The company is reporting steady growth of its gross profit margin which could go even higher because its infant formula has a much higher gross margin than its other products. Higher margins is good for the bottom line. Bubs has good control over its supply chain through acquisitions with access to the largest goat herd in Australia. It also owns its own Chinese-approved manufacturing facility.
At the current Bubs share price of $0.92 I think it has a lot of growth potential over the next five years.
City Chic Collective Ltd (ASX: CCX)
City Chic is one of the few ASX retail shares I'd be willing to buy. It's a plus-size women's fashion retailer of clothes, footwear and accessories.
The company is doing incredibly well at increasing its sales and distribution network in the northern hemisphere. It's working with both US and European partners to sell products. The core business is going well, even through the pandemic, thanks to a high level of online sales. City Chic was positioned well coming into this difficult period.
I'm particularly excited by the ASX share's strategy of buying financially-distressed competitors in the US. City Chic can turn them into online-only offerings which decreases costs substantially. It should lead to the company steadily building market share in the US.

EXTRACTED DATA:
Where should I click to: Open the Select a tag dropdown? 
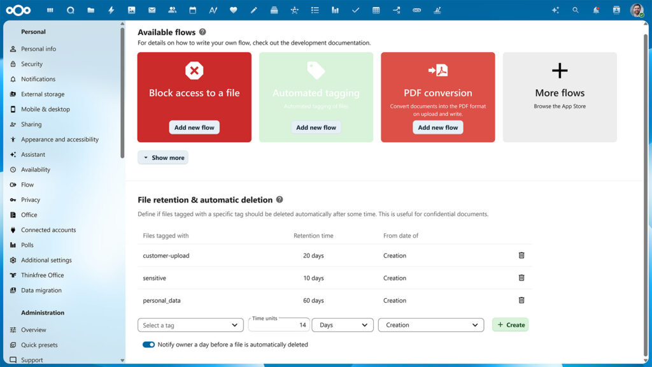click(190, 324)
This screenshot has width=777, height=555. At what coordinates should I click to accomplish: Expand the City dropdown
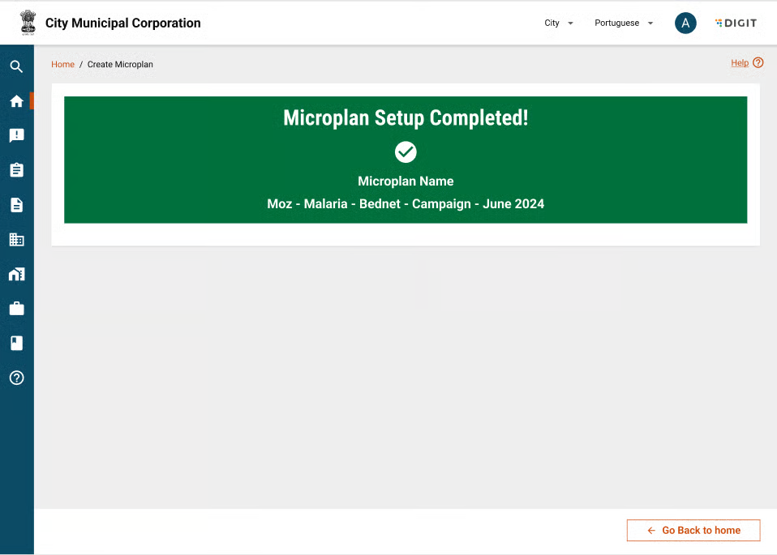click(558, 23)
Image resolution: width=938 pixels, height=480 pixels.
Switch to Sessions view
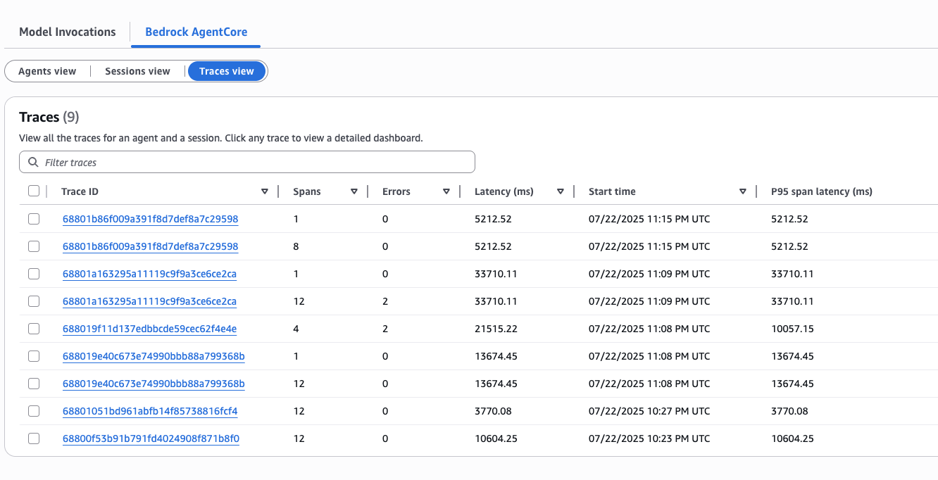(137, 71)
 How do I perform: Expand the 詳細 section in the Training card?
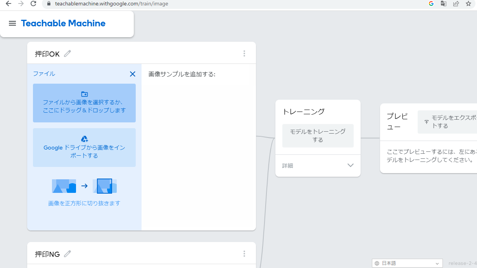click(x=350, y=165)
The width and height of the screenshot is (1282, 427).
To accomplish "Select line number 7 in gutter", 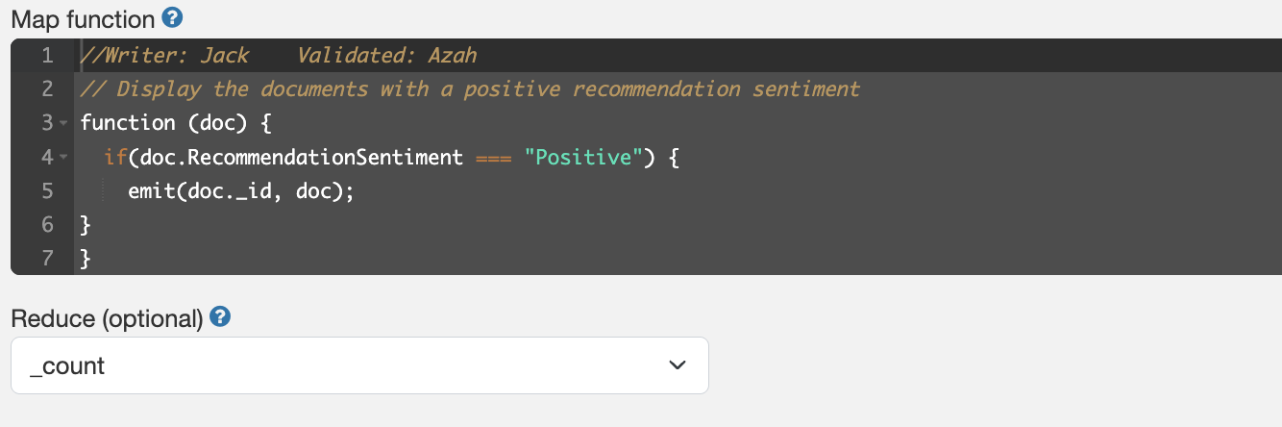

TASK ITEM:
Answer these questions using the share commentary.
1. What share price does it give for Bubs?
2. What kind of retailer is City Chic Collective?
3. What can City Chic turn financially distressed US competitors into?
The material was taken from a separate source.

THE COMPLETED TASK:
1. $0.92.
2. A plus-size women's fashion retailer of clothes, footwear and accessories.
3. Online-only offerings.